• Work required
Rewrite the material from its beginning through the line containing "coord(864,184)", replacing "username" with "handle" and changing nothing else, and leave the pictures out.
[Begin]
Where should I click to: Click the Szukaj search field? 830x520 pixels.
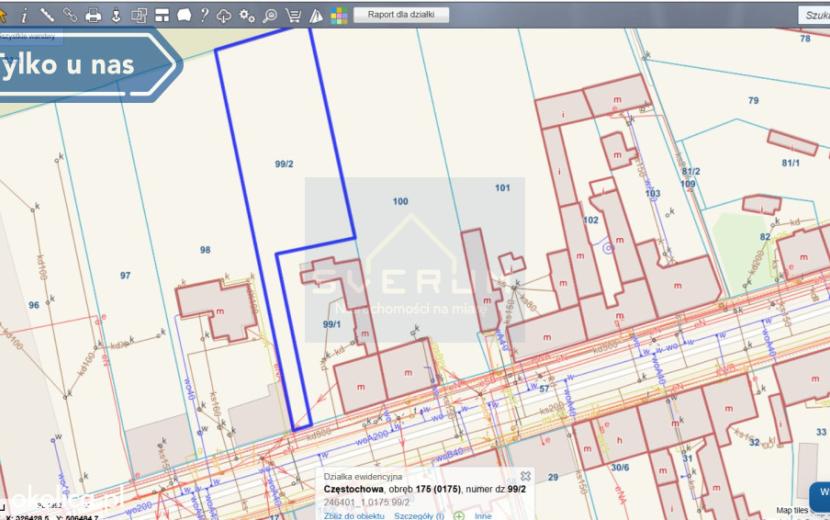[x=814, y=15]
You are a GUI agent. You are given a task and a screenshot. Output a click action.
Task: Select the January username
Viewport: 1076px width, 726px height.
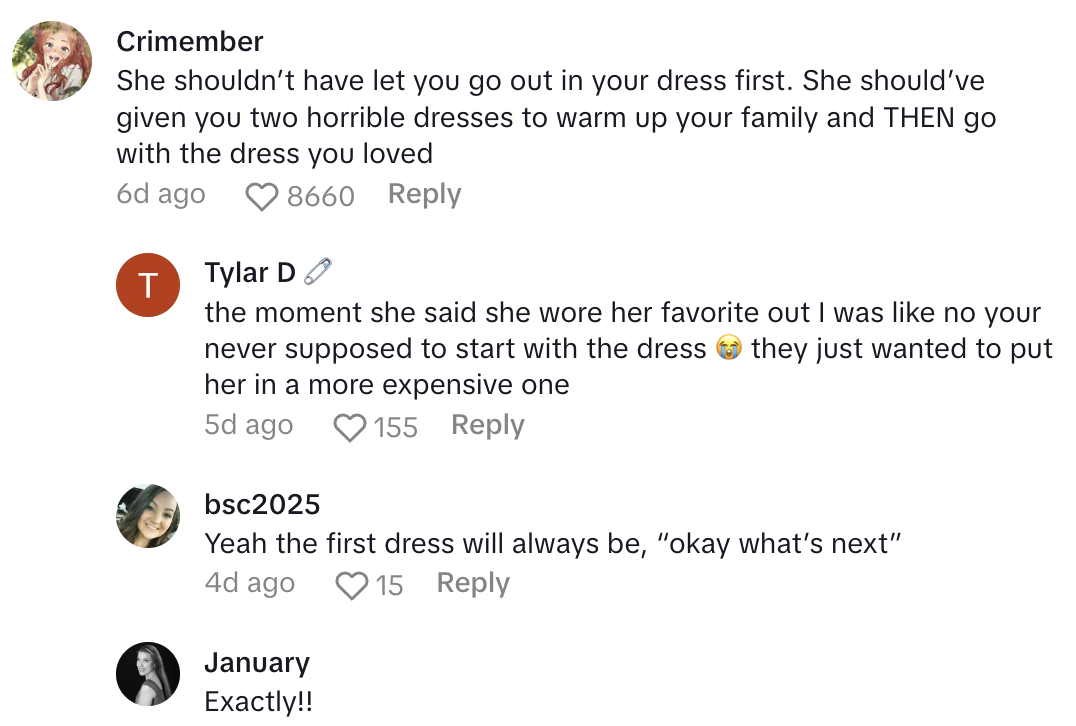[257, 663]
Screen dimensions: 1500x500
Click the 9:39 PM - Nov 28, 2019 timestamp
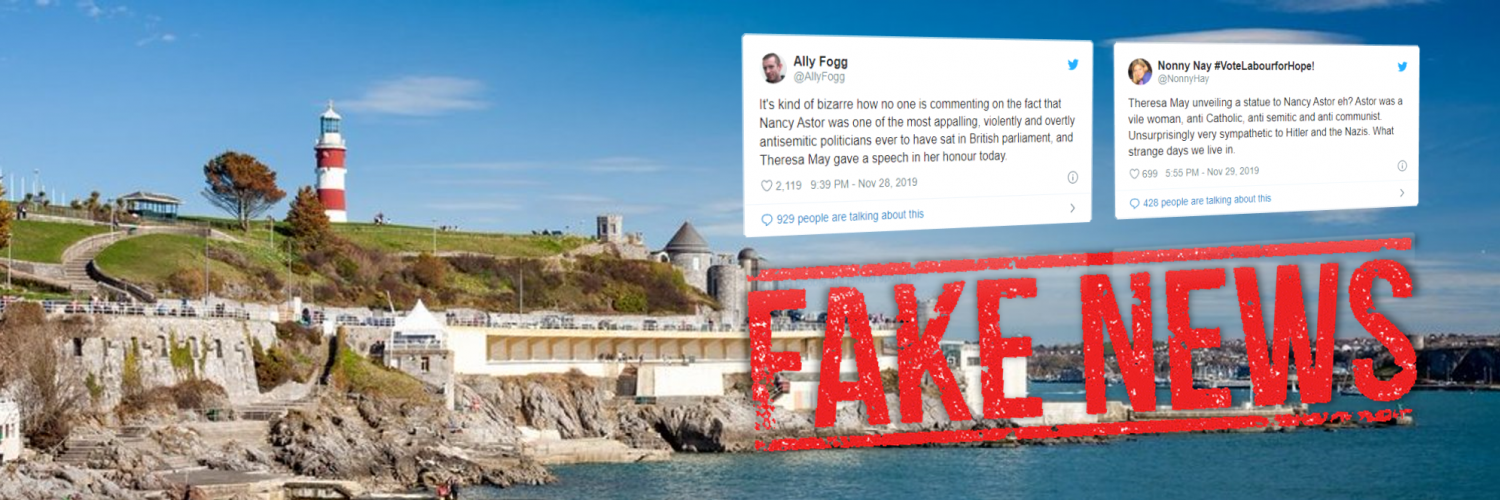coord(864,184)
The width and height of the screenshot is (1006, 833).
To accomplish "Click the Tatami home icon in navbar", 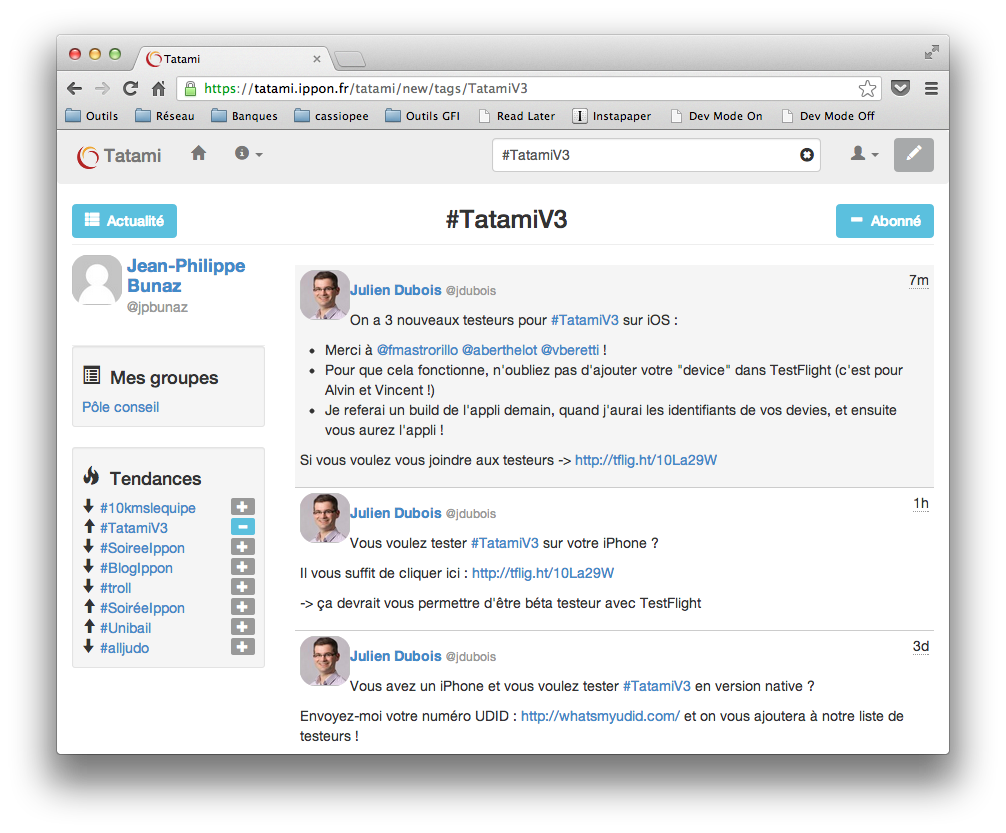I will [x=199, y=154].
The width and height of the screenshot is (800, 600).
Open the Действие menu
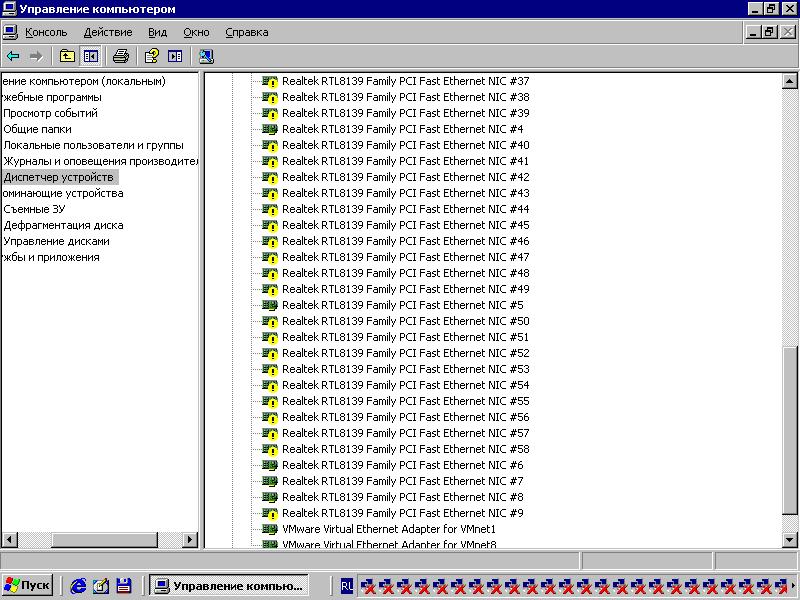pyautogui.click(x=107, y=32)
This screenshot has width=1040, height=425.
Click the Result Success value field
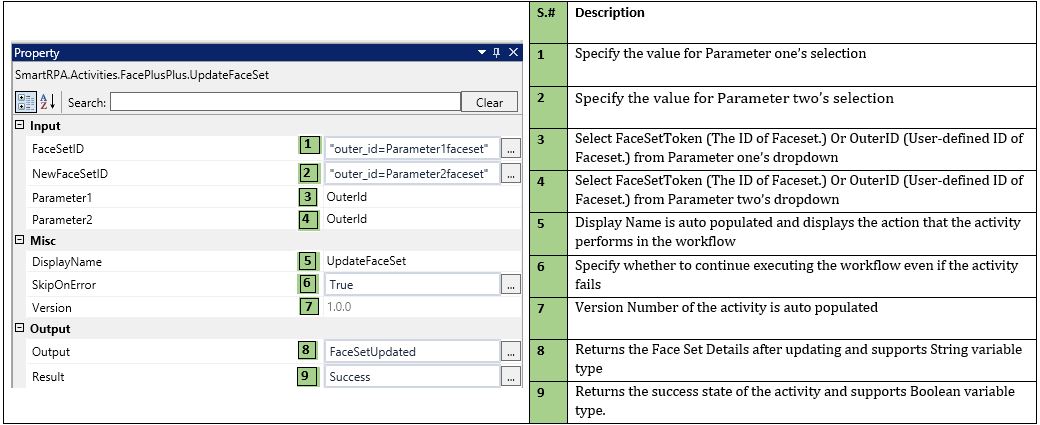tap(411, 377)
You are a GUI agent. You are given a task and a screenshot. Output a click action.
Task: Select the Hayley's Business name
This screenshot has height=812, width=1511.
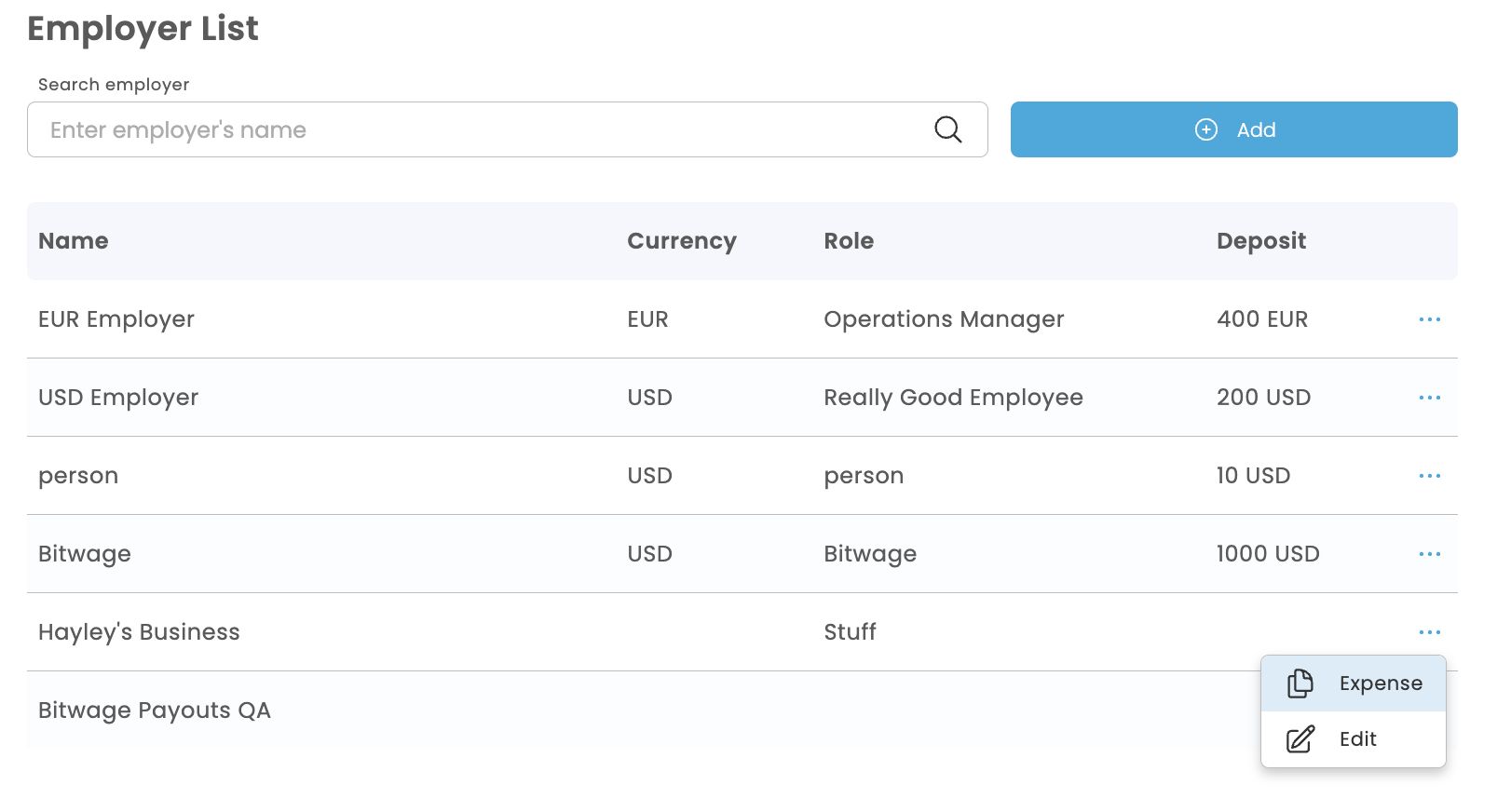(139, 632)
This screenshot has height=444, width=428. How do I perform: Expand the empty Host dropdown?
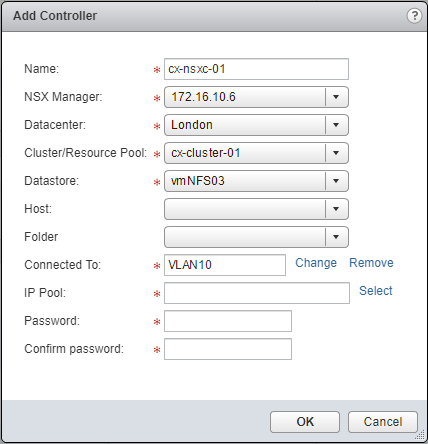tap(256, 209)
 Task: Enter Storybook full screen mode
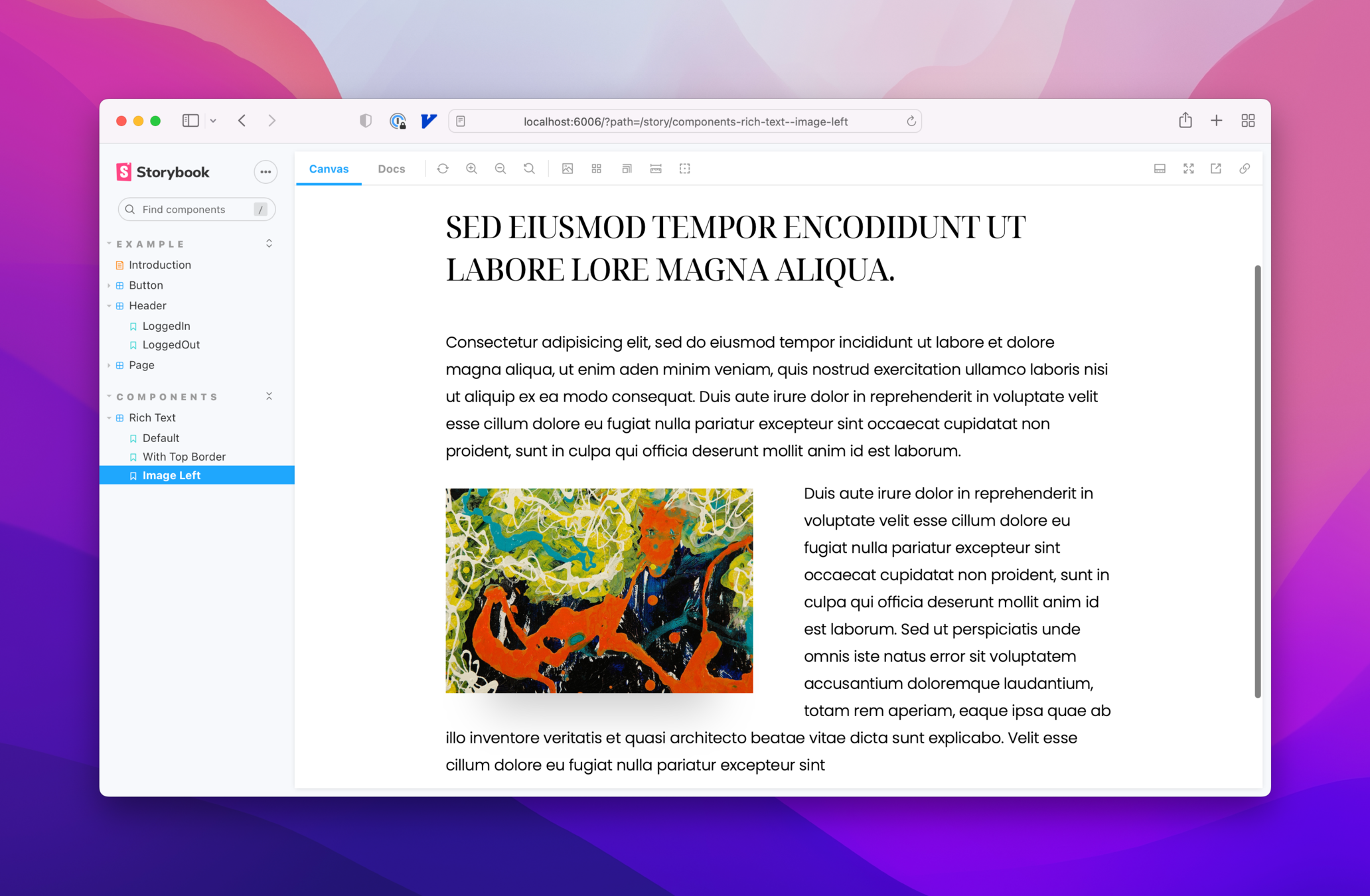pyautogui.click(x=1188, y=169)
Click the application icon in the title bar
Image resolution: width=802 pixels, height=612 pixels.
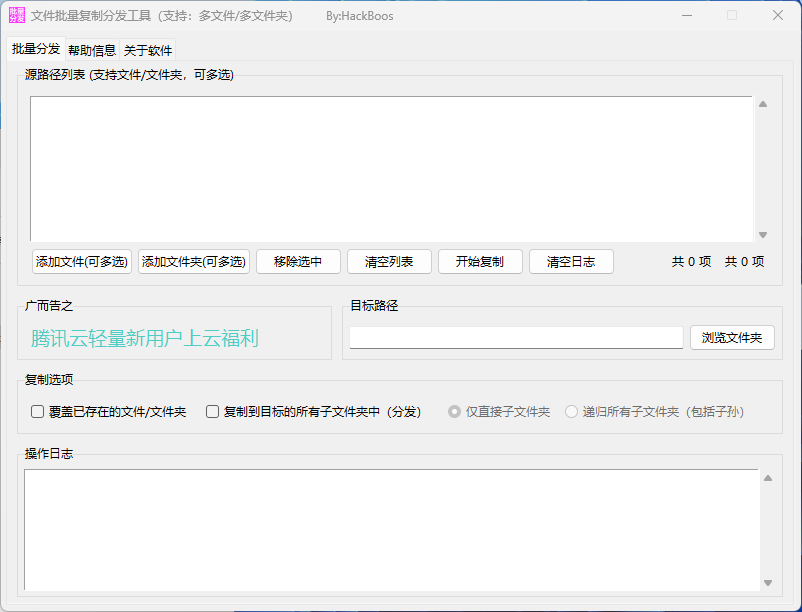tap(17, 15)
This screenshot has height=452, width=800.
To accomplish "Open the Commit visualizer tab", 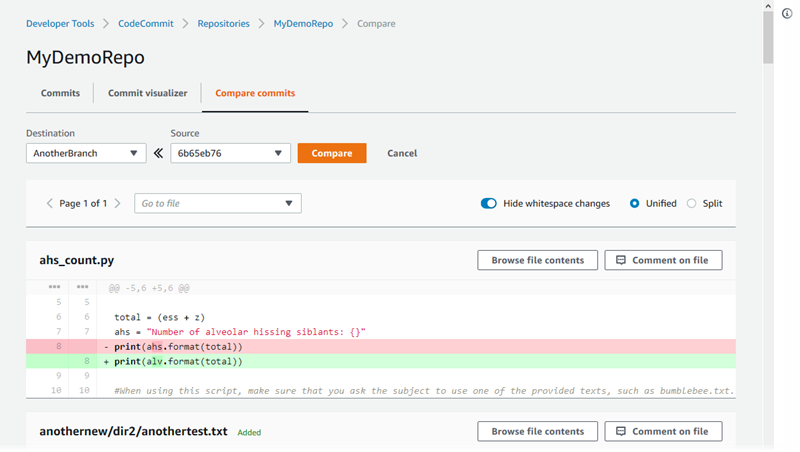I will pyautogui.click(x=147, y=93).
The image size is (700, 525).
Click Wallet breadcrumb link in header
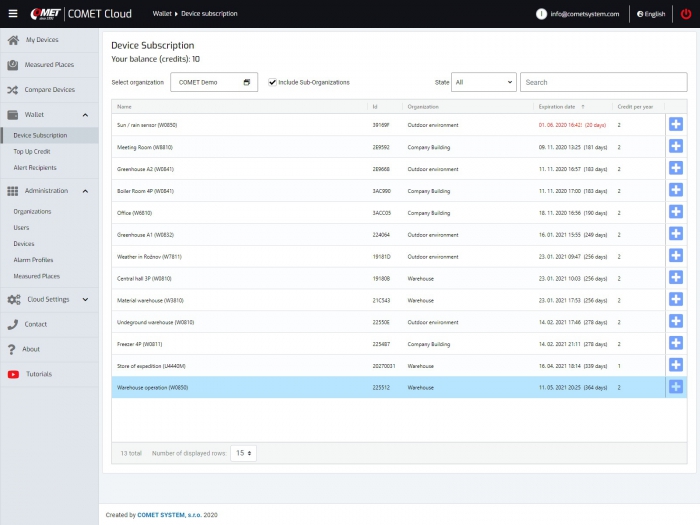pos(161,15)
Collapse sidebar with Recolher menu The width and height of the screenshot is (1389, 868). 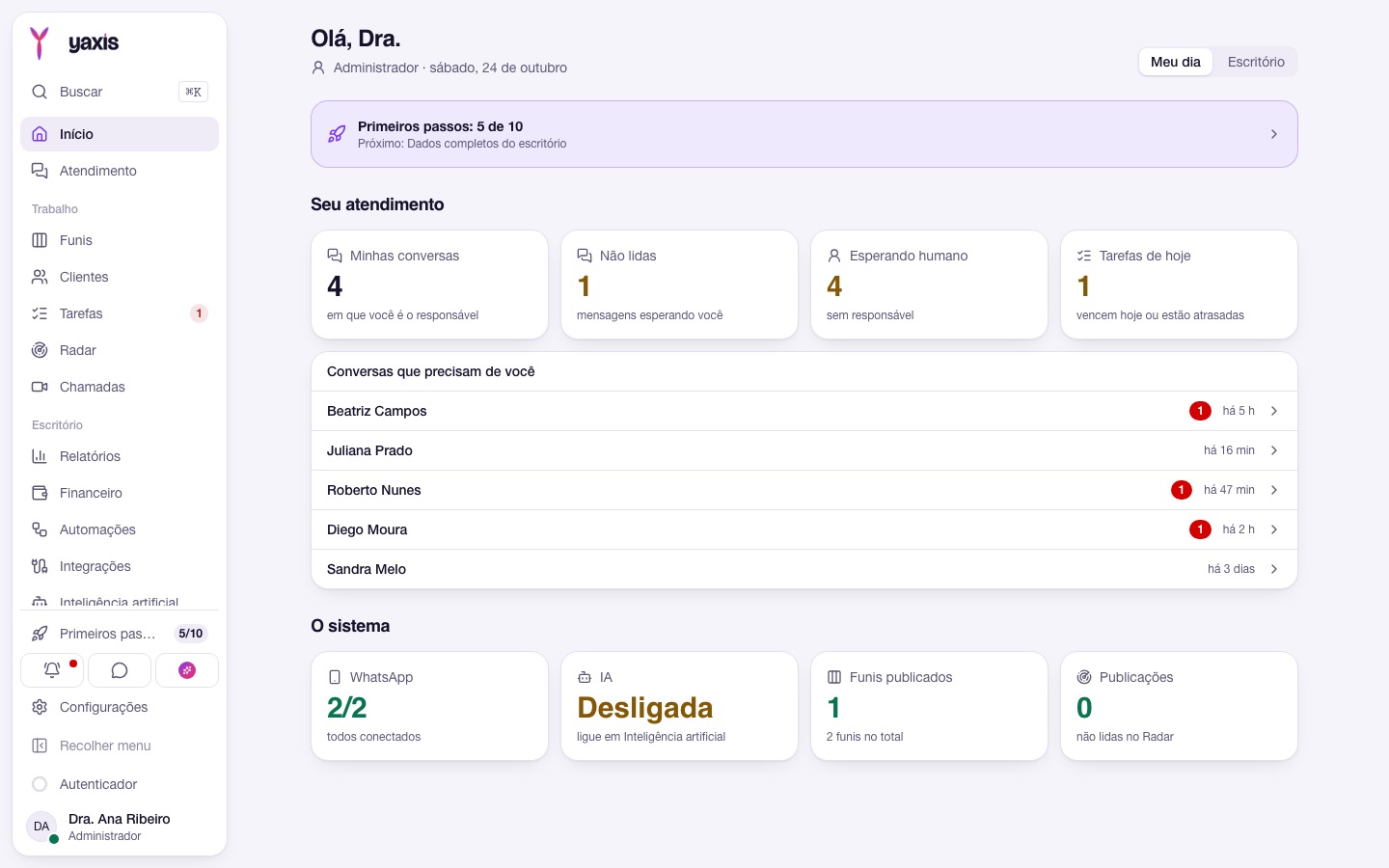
[End]
• Answer to this problem
Where should I click to: Click the Szukaj search field? 830x520 pixels.
[x=814, y=15]
You are a GUI agent. You are given a task and a screenshot. Output a click action.
Task: Select the January handle
Viewport: 1076px width, 726px height.
[257, 663]
Screen dimensions: 1500x500
Click the 9:39 PM - Nov 28, 2019 timestamp
coord(864,184)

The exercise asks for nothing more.